**Try it**
Find every line below where the string "agent" shows up, and copy those lines.
++++
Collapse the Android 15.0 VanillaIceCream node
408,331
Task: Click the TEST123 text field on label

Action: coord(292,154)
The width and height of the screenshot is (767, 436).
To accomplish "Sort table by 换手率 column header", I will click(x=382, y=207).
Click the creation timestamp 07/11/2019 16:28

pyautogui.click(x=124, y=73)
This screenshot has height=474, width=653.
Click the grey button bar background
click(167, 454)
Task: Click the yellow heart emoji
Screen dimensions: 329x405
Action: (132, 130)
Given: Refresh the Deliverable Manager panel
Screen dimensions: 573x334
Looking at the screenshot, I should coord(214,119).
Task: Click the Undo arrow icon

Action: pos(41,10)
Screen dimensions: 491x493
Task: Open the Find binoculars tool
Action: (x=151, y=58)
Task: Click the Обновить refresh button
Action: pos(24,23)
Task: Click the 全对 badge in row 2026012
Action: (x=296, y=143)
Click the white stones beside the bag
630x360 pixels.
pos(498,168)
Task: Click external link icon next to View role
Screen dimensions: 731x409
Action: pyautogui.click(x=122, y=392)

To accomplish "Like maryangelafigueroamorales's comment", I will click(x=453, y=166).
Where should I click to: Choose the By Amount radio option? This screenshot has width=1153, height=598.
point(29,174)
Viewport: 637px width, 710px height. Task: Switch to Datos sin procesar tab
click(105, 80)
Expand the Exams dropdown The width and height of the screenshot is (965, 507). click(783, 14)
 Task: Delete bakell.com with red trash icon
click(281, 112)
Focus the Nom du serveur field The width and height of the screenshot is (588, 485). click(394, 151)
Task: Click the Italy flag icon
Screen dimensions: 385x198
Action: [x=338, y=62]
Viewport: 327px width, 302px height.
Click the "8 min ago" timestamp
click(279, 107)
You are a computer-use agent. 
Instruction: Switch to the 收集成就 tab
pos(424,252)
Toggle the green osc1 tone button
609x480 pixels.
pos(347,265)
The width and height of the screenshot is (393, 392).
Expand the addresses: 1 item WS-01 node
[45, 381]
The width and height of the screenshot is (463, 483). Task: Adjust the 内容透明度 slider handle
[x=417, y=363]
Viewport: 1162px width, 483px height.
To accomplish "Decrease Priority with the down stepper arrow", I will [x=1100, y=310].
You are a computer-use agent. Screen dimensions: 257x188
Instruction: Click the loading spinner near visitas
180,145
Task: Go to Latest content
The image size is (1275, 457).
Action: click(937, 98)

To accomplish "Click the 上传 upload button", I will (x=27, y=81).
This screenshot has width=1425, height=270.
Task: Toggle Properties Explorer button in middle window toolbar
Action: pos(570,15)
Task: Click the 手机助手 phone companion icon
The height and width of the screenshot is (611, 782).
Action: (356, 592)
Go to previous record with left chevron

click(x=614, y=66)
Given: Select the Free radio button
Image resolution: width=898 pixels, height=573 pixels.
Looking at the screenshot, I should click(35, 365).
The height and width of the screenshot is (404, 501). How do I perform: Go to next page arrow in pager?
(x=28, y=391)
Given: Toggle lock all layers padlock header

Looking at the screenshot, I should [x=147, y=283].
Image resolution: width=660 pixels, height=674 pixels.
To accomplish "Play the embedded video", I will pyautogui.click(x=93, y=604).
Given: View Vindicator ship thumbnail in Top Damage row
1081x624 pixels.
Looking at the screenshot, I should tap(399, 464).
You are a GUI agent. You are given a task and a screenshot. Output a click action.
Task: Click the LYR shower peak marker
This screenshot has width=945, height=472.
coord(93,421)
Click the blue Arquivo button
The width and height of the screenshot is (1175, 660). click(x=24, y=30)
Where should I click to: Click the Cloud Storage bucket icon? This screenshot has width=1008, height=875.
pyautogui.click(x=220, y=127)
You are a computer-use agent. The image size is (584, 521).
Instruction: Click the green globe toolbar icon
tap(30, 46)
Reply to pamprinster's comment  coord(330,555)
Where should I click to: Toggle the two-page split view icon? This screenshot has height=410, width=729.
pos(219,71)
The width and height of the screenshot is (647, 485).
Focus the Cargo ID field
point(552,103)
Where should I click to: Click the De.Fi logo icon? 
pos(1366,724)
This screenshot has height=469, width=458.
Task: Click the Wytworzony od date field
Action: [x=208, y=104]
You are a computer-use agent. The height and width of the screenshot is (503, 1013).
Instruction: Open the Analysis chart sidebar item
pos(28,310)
++++
**Task answer**
You are a computer-use agent. 
You are a computer-use agent. Screen dimensions: 257x188
You are a GUI agent. You are given a task and a screenshot. Output a click action.
You are a computer-use agent. The image size is (584, 521).
You are a computer-use agent. The height and width of the screenshot is (503, 1013).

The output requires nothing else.